American toy company

Plan B Toys Ltd. is a Groveport, Ohio–based toy company, founded in 1999 by Jay Borman, Chris Borman, and Tony Simione, former employees of ReSaurus Company, who founded it with the intention of freely creating new ideas and properties without corporate boundaries.

Plan B Toys has operated for the past few years as a development house. During that time, Plan-B has developed product for a variety of toy manufacturers, including ReSaurus, Palisades Toys, WizKids, Diamond Comics, Parent Banc, and Cartoon Books. Plan B has been involved with the development of product for many successful licenses including Muppets, Street Fighter, Resident Evil, Mage Knight, Crash Bandicoot, Call of Duty, Sonic the Hedgehog, Star Wars and many others. In 2006, Plan B planned to release additional licensed products. Products are in development for Jim Henson's The Dark Crystal and Labyrinth films. They are also developing new World War II figures. New paratroopers and other figures will be available in a new deluxe format.

==Nazi controversy==
In October 2004, a Plan B Toys action figure depicting a Totenkopf Panzer division officer, licensed from the video game Call of Duty, came under fire.
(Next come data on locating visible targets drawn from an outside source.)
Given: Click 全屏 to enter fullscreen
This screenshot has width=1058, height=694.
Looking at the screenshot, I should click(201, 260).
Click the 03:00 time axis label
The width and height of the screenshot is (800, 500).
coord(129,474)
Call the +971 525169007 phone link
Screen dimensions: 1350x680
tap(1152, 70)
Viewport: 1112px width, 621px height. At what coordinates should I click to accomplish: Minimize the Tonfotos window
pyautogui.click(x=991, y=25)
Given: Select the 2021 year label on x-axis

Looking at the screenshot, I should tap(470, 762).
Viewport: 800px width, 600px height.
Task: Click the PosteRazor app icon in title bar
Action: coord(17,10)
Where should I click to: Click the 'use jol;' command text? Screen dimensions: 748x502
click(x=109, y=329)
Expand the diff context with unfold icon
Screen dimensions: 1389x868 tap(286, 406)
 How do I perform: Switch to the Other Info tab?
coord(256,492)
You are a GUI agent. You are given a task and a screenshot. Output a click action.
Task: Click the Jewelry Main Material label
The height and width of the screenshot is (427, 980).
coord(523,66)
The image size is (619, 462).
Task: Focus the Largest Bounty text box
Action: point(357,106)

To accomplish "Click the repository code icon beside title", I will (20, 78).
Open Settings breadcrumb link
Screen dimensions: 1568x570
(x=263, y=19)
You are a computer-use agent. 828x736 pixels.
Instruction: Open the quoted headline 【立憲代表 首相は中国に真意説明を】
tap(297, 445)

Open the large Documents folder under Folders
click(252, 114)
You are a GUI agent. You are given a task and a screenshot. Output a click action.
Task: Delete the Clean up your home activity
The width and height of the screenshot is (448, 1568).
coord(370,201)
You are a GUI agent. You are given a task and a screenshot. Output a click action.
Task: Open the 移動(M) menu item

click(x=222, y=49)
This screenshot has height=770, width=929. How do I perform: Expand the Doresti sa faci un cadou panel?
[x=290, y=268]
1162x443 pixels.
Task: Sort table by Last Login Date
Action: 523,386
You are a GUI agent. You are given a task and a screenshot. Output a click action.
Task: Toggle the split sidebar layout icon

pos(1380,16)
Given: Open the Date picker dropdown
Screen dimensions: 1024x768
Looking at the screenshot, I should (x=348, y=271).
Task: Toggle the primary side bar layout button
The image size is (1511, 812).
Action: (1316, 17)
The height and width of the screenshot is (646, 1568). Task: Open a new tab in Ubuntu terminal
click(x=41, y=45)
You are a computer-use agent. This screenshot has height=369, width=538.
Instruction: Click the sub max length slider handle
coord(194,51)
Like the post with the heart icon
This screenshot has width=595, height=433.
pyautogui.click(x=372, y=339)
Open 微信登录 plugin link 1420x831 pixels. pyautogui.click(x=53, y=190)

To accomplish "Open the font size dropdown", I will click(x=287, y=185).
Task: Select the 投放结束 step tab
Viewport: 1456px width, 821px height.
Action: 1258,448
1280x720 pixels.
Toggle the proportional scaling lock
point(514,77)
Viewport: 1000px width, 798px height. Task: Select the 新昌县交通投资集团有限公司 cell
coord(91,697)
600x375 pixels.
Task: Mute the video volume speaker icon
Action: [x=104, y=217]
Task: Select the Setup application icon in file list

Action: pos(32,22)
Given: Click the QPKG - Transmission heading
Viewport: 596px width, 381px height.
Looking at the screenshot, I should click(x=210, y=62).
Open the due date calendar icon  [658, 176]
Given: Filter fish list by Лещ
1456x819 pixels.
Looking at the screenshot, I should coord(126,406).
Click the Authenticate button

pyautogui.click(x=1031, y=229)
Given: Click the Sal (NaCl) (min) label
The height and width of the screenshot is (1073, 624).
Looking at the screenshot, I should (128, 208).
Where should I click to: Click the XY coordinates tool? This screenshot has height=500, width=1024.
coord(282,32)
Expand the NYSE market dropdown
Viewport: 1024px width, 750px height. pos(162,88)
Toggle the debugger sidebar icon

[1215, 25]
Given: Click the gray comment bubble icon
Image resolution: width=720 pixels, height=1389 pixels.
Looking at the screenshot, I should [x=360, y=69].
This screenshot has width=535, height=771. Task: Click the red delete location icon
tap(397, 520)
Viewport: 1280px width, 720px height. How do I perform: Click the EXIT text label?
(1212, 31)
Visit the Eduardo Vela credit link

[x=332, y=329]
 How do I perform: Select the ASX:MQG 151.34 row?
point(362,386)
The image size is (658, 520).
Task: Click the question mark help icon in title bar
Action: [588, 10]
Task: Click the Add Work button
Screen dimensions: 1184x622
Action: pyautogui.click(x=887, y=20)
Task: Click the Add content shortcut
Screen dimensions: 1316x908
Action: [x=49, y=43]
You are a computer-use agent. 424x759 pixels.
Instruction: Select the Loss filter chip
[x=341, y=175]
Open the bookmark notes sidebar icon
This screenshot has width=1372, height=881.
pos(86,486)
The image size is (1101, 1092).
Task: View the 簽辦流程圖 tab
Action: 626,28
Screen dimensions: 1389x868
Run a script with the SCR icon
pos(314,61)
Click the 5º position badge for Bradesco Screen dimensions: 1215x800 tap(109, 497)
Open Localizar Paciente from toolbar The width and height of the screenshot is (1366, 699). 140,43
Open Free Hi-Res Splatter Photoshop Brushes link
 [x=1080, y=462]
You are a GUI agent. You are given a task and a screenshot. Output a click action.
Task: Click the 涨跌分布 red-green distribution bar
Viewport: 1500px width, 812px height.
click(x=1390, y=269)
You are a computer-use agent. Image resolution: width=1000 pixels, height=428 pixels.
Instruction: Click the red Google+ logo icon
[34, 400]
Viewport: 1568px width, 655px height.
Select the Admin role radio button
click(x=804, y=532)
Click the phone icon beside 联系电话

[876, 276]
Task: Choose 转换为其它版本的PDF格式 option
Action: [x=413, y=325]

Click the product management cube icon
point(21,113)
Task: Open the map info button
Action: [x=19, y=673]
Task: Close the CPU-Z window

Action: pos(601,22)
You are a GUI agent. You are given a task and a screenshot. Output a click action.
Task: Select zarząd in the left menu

A Canadian customer complained that the figure glorified the Nazi party and demanded that the figure be removed from store shelves. A representative for Plan B explained that the figure was intended to be a faithful reproduction of a historical figure and a video game character, and was in no way intended to support any political idea or ideology. Regardless, the company agreed to recall the figures.